- [Given records]
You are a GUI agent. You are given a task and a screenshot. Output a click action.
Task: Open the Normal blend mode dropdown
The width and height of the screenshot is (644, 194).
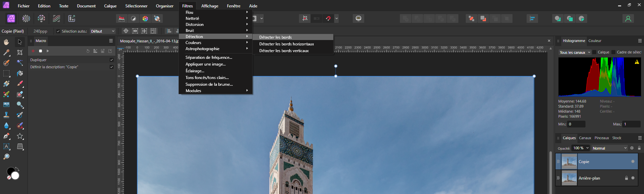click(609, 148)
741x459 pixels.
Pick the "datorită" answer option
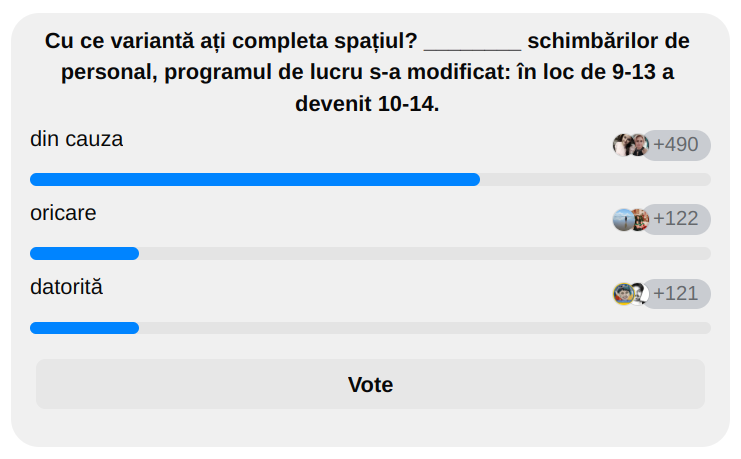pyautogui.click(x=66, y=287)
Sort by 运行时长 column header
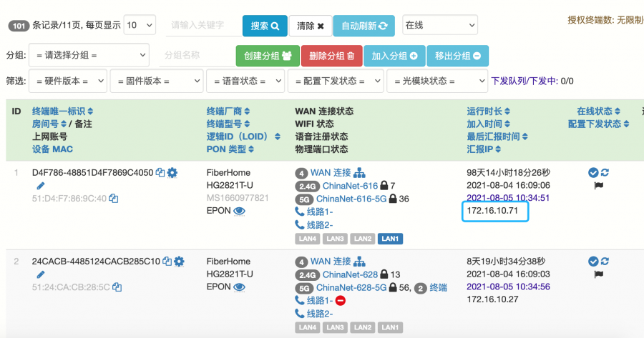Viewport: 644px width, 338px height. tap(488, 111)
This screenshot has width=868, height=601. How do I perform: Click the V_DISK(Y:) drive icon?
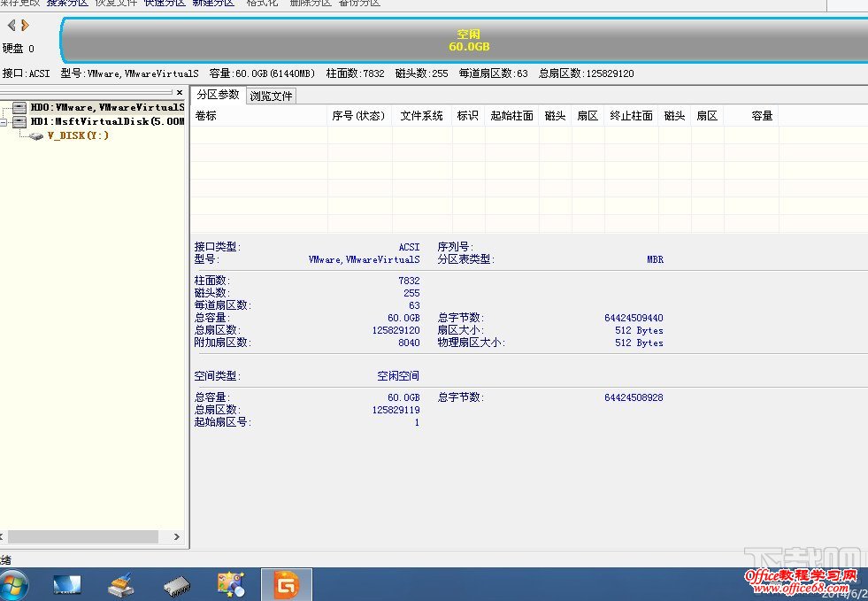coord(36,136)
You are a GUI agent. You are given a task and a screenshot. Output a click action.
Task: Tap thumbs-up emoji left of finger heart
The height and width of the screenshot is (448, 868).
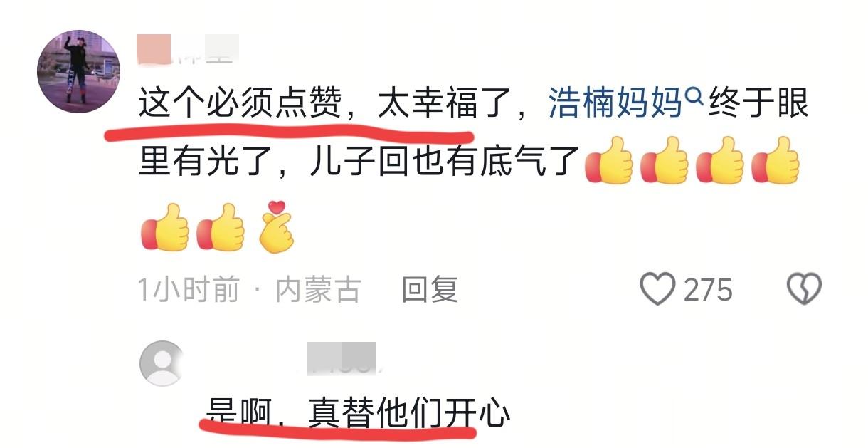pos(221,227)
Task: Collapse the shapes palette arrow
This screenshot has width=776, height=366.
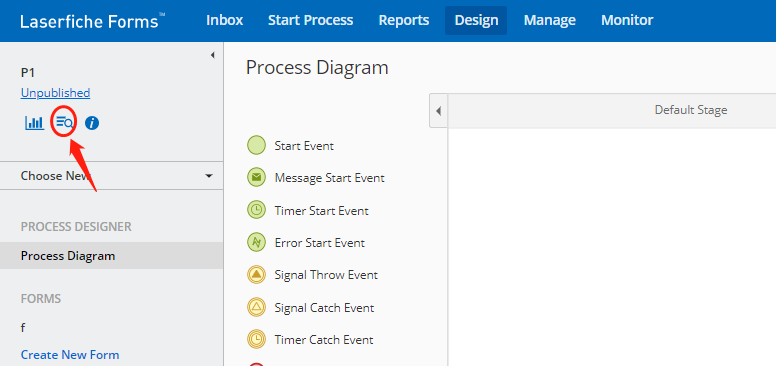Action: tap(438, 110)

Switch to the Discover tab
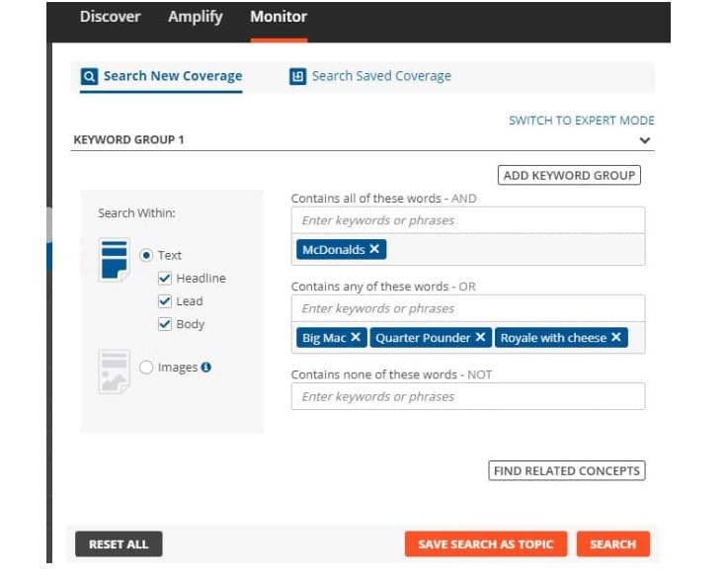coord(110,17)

...

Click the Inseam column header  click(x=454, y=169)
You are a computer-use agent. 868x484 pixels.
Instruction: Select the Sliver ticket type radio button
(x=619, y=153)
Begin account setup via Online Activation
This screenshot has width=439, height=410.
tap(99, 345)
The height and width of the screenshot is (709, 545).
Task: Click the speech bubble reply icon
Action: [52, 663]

--

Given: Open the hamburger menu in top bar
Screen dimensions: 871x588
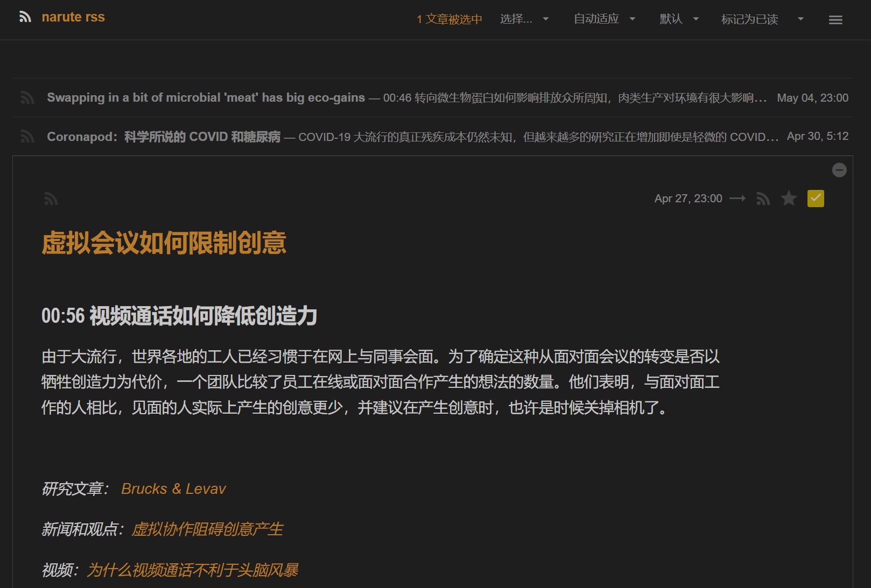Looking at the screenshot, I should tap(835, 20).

- [Task details] Please return each line of the listing above that contains "Open".

- [Completed exercise]
Task: Open the Normal blend mode dropdown
Given: Open the hamburger menu in top bar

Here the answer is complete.